たぶんマスコミの皆さんも、JTに何が起こったのかわからなかったんだと思う。会見で『どうしてこんなにレシーブが上がるようになったんですか?』と聞かれた監督が『システム』と答えたことを今でもはっきりと覚えています」
それまで個人の技術に任せていたブロックとレシーブの関係をシステム化したことで、チームは見違えるほど強くなった。パルシン監督就任2年目にして、JTは第7回Vリーグで準優勝に輝くこととなる。
完成せずに終わったシンクロ攻撃
インタビューの終盤、河野氏が言った。
「今、後悔していることがあるんですよ。思えばパルシン監督は、今でいうシンクロ攻撃を我々にやらせたかったんじゃないでしょうか。パルシン監督が『ファーストテンポ』という単語を頻繁に使っていたことを記憶しているんですけど、当時の我々にはその単語の意味が正確に理解できなかった。
なぜなら当時の日本には、少なくともJTや僕が招集された各世代代表にはファーストテンポの概念がなかったからです。

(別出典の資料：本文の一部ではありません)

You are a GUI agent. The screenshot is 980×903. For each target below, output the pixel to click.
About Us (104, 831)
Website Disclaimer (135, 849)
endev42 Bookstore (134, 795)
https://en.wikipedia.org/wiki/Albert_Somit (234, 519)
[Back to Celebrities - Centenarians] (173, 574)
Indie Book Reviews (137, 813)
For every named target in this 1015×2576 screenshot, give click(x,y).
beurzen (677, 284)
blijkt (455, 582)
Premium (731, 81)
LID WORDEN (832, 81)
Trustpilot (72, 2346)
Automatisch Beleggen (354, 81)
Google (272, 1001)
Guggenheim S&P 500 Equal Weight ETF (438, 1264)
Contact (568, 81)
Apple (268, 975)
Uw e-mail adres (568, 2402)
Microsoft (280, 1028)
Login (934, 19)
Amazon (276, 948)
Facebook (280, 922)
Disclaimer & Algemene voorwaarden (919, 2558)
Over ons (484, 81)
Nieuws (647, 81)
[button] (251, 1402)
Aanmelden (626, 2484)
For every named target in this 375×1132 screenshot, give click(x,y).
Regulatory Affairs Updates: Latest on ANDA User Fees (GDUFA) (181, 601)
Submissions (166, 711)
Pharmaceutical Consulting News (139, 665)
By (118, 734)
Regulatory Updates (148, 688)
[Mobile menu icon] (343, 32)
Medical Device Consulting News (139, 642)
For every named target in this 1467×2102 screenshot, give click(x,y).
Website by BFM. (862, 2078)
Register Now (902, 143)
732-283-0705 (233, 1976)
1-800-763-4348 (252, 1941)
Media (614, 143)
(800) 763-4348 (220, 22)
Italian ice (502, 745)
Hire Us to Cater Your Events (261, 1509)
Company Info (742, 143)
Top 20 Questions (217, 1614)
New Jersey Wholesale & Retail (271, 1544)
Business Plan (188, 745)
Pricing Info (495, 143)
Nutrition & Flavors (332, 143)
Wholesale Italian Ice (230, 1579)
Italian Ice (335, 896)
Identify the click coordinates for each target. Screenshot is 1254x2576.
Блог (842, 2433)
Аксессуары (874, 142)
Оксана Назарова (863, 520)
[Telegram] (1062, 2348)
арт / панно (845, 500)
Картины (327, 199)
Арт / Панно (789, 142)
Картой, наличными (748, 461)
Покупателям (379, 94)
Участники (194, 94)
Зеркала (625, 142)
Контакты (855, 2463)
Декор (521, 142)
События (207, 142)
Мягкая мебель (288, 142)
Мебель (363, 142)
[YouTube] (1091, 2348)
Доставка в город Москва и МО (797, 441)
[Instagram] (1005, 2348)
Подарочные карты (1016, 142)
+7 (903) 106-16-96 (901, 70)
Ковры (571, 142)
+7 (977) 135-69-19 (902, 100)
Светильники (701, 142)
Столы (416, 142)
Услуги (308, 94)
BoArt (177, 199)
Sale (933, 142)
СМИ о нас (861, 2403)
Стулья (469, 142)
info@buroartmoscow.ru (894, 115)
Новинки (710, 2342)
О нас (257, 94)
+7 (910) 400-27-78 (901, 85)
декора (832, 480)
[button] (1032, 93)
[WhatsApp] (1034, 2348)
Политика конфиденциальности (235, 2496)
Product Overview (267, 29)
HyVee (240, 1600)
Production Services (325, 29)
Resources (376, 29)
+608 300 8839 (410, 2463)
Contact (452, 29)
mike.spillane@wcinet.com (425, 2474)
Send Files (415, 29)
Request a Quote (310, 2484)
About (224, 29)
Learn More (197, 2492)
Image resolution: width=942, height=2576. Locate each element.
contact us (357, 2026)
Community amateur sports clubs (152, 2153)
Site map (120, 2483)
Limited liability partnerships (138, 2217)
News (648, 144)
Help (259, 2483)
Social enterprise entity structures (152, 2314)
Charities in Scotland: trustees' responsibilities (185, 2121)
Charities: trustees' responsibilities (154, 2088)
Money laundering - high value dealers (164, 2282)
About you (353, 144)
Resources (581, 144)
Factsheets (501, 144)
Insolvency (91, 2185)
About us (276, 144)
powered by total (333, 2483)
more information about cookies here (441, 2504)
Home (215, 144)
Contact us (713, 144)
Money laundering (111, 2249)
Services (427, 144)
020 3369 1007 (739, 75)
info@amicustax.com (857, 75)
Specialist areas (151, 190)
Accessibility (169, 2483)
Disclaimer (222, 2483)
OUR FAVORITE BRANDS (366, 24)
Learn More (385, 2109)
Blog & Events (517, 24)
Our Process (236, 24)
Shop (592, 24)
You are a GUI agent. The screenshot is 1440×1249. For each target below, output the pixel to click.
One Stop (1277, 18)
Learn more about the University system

そのためにミドルブロッカーは“ファースト”という英語を『速く(fast)』という意味だと受け取ったんでしょう。必死に素早くAクイックに入る練習をしていました。ファーストテンポではないAクイックは、リードブロックを相手にした場合、相手のミドルブロッカーがクイックではないとわかったあとにサイドに移動してもトスに追いついてしまうんですよね」
JTでは残念ながらシンクロ攻撃は完成せずに終わった。
「完成していたら、おもしろかったんじゃないかと思います。NECブルーロケッツのリードブロックシステムに対しては、かなり効果的な攻撃になったんじゃないかな」
その後、Vリーグには相手の試合データを分析し、トータルディフェンスを強化するチームが増えた。現在ではトータルディフェンスという単語も浸透し、記者会見やインタビューの中で当たり前のように使用されている。